Cette initiative est portée par Entreprise pour l’environnement (EpE) et ses 20 partenaires (1) : des réseaux d’entreprises, des ONG, des institutions scientifiques et l’Agence française pour la biodiversité. Avec, en ligne de mire, la COP15 de la biodiversité qui se déroulera en 2020. Celle-ci pourrait en effet donner le jour à un Accord de Pékin sur la biodiversité, un pendant de l’Accord de Paris sur le climat.
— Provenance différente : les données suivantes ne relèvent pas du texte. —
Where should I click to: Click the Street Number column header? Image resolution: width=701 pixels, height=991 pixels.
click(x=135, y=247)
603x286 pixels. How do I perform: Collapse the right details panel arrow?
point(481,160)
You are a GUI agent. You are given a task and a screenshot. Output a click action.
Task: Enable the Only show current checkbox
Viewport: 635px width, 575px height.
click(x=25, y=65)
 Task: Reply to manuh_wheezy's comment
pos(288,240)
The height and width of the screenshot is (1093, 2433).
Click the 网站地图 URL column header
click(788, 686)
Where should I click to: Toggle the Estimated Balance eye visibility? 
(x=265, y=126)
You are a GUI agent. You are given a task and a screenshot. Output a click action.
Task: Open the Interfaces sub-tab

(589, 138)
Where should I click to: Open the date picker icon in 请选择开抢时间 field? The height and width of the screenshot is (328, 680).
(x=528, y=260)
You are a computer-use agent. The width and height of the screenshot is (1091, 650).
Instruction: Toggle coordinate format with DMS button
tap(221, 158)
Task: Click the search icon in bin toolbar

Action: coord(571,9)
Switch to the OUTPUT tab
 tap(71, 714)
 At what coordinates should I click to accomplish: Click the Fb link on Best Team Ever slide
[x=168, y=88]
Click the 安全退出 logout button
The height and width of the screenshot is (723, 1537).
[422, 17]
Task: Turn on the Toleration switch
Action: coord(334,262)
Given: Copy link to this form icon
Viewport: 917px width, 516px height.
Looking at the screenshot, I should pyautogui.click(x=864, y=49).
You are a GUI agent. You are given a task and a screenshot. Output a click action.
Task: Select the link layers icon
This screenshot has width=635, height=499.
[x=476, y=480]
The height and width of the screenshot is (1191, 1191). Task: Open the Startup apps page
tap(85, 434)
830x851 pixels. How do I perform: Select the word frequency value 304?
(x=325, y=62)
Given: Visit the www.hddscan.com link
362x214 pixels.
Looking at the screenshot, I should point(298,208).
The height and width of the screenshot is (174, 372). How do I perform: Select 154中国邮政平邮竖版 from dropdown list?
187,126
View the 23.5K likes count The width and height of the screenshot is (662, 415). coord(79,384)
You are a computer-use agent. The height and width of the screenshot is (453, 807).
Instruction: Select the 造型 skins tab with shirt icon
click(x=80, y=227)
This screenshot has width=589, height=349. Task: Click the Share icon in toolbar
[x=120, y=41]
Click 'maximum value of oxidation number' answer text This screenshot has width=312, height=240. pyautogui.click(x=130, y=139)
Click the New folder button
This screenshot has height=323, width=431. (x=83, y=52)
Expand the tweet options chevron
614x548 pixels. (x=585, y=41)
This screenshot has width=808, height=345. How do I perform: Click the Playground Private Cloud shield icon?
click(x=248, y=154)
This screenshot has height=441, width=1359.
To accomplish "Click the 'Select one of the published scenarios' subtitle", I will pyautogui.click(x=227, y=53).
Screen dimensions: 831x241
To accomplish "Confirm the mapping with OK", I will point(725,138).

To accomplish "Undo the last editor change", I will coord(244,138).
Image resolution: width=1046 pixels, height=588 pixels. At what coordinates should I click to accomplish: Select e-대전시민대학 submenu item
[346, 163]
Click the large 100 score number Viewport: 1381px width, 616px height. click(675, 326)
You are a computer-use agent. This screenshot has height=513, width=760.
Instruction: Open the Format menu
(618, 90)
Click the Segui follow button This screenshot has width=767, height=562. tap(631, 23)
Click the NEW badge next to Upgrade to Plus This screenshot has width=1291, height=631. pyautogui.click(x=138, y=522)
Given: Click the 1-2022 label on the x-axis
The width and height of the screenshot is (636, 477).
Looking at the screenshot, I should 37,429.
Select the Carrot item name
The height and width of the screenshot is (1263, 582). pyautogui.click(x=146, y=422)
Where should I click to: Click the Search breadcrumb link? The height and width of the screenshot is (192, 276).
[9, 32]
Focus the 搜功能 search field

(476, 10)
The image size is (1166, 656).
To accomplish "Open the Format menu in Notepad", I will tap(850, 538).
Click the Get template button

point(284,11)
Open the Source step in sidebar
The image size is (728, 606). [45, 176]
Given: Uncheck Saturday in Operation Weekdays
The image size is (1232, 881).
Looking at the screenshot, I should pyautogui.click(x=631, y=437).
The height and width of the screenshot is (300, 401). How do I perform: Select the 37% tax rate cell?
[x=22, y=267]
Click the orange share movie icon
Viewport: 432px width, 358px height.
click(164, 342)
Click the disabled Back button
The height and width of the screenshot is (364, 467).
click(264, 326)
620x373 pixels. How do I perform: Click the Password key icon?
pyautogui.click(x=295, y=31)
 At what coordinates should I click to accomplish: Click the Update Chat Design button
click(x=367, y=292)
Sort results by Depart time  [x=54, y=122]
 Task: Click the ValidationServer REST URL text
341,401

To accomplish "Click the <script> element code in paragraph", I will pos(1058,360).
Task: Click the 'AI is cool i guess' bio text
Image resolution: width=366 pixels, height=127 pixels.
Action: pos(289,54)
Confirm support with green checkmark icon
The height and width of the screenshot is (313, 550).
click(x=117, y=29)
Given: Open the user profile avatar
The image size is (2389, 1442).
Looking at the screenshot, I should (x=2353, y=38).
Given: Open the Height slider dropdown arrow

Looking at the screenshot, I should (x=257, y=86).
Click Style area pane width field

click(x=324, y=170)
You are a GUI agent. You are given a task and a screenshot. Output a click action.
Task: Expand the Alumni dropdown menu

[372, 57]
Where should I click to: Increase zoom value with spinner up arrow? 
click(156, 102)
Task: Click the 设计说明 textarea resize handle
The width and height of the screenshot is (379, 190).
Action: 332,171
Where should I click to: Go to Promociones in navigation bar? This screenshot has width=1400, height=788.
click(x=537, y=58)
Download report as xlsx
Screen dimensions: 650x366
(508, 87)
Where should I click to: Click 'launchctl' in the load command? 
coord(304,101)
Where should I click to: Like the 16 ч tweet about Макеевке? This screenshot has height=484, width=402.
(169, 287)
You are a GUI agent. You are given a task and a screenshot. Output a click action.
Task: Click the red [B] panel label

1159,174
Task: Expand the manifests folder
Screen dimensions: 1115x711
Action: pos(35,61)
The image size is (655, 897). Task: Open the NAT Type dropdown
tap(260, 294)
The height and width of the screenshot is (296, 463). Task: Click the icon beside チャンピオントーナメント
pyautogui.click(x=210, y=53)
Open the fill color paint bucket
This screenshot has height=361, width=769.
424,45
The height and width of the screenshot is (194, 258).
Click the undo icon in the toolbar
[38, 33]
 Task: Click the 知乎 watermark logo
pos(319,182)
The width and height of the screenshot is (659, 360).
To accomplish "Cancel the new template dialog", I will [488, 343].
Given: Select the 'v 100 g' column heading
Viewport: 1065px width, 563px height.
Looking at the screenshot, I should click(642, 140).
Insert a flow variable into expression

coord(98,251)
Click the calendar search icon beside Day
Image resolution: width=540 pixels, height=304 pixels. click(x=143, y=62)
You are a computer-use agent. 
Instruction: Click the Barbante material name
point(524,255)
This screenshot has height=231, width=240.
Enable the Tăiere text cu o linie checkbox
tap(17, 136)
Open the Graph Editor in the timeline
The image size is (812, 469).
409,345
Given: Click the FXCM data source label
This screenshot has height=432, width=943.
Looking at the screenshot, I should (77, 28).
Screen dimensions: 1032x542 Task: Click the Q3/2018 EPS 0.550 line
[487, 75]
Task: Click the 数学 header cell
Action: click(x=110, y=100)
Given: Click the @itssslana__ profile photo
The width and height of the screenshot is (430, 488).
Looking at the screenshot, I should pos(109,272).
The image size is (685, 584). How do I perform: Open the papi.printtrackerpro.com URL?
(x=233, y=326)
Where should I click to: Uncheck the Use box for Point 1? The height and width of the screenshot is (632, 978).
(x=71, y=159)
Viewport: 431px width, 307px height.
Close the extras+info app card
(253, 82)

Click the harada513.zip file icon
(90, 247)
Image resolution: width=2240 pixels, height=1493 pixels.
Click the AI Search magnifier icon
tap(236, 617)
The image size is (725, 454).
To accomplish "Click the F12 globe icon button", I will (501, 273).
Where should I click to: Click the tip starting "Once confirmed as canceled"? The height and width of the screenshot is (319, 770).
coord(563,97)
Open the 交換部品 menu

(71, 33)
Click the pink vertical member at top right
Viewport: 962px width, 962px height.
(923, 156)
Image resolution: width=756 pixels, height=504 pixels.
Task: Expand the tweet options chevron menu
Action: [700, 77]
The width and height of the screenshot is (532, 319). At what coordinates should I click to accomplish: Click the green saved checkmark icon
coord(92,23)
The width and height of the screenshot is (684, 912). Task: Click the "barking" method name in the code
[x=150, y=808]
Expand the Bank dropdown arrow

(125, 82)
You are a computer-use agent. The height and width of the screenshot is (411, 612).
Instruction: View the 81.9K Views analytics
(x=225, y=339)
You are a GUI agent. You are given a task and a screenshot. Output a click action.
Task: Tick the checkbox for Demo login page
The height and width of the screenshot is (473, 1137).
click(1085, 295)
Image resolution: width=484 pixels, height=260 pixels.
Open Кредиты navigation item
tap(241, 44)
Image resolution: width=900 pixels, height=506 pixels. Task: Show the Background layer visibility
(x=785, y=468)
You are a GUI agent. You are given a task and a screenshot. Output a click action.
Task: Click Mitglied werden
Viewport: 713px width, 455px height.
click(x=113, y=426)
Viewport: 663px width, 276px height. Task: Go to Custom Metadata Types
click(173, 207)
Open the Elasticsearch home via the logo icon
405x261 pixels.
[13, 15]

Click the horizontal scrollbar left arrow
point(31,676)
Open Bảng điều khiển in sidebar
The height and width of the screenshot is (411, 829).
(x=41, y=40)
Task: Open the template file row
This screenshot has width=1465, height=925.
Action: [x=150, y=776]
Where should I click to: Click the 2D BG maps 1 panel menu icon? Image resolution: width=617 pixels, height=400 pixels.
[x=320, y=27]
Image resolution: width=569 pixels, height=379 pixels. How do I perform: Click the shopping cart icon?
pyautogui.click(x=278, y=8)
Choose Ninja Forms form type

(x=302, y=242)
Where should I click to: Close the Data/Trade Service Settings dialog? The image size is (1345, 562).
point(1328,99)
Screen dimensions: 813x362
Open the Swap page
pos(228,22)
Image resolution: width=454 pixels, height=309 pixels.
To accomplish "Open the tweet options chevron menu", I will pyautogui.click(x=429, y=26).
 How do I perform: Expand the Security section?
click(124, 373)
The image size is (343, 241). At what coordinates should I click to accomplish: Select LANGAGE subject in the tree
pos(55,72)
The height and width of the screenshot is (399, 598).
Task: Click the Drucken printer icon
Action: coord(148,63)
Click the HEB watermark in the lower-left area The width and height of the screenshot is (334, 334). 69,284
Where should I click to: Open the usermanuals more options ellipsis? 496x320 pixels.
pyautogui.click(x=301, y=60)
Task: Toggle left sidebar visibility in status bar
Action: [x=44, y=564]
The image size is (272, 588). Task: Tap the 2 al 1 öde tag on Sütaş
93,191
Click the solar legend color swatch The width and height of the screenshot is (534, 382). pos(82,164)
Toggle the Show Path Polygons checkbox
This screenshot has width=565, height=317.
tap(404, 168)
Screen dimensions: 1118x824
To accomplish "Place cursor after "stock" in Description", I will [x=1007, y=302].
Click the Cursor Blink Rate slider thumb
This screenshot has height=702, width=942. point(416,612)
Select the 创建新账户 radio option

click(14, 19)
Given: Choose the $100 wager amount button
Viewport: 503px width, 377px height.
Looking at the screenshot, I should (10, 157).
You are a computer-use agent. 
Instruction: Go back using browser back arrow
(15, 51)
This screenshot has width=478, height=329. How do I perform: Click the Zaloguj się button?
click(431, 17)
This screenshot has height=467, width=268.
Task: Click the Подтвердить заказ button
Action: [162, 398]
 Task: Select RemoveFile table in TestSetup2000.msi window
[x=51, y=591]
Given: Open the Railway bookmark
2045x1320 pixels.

La sauvegarde de la biodiversité est cruciale pour les entreprises. "Elles doivent se soucier de la biodiversité à trois titres : compétitivité car elles en dépendent notamment pour leurs matières premières ; réputation car les consommateurs feront de plus en plus leur choix en fonction de la responsabilité des entreprises ; éthique en tant qu’acteurs responsables d’une partie du déclin de la biodiversité", explique ainsi Anne Larigauderie, secrétaire de l’IPBES, l’équivalent du GIEC pour la biodiversité.
La France en première ligne
Or 60 % des écosystèmes sont aujourd’hui dégradés. Et "l'activité économique joue un rôle dans les cinq mécanismes de perte de biodiversité (artificialisation, pollution, surexploitation des ressources naturelles, espèces invasives et changement climatique)", reconnaissent les entreprises engagées dans Act4Nature. L’enjeu est particulièrement important pour la France, qui compte 5 des 34 "hostpots" de biodiversité mondiale.
Chaque entreprise va décliner les engagements communs par des initiatives individuelles. RTE, le responsable du transport d'électricité en France, doit ainsi atteindre 1 800 hectares de surfaces aménagées en faveur de la biodiversité d’ici 2021. Le promoteur Icade vise 25 % de ses nouvelles constructions et de son patrimoine en "biodiversité positive" (évolution positive de la faune, de la flore, des sols, de l’eau et des espaces verts) d’ici 2020.
De son côté, l’assureur Axa refuse désormais d’assurer des bateaux pratiquant de la pêche non réglementée. Il a aussi désinvesti les producteurs d’huile de palme pratiquant la déforestation et travaille sur un indicateur permettant de calculer l’empreinte biodiversité de ses portefeuilles.
L’enjeu de la mesure
La mesure est bien l’un des points de complexité les plus importants pour les entreprises afin d’évaluer leur empreinte biodiversité, leur exposition au risque et pour suivre leurs progrès. Des travaux sont en cours pour définir des indicateurs standardisés. C’est notamment ce sur quoi travaille le ClubB4B+, piloté par CDC biodiversité, à travers la construction du Global Biodiversity Score.
Lors de la présentation du plan biodiversité début juillet, Nicolas Hulot a déclaré que les entreprises devront bientôt mesurer leur empreinte sur la biodiversité grâce à un indicateur commun qui pourrait être rendu obligatoire dans les rapports RSE (responsabilité sociétale des entreprises), un peu à l'image de ce qui s'est fait sur le climat. Un outil d'analyse économique de l'empreinte biodiversité qu'il souhaiterait voir développé d'ici 2020, a-t-il précisé hier.
L’initiative, actuellement portée au niveau français, est censée avoir une destinée plus internationale. C’est en tous cas le souhait d’EpE. "Nous sommes très observés par l’étranger. Notre effet d’influence, voire d’émulation devrait porter à l’étranger, grâce notamment au rôle moteur des COP", a ainsi déclaré son président, Jean-Dominique Senard, également président de Michelin.
Béatrice Héraud @beatriceheraud
(1) L’initiative regroupe Epe, l’Afep, le Medef, l’Alliance pour la préservation des forêts, le collège des directeurs du développement durable (C3D), Finance for Tomorrow, Global Compact France, Orée, l’ORSE, la Fondation pour la recherche sur la biodiversité, le Museum d’Histoire naturelle, Fondation Good Planet, France Nature Environnement, la Fondation pour la Nature et l’Homme, Humanité et biodiversité, la LPO, Noé, le comité français de l’UICN, le WWF France et l’Agence française pour la biodiversité.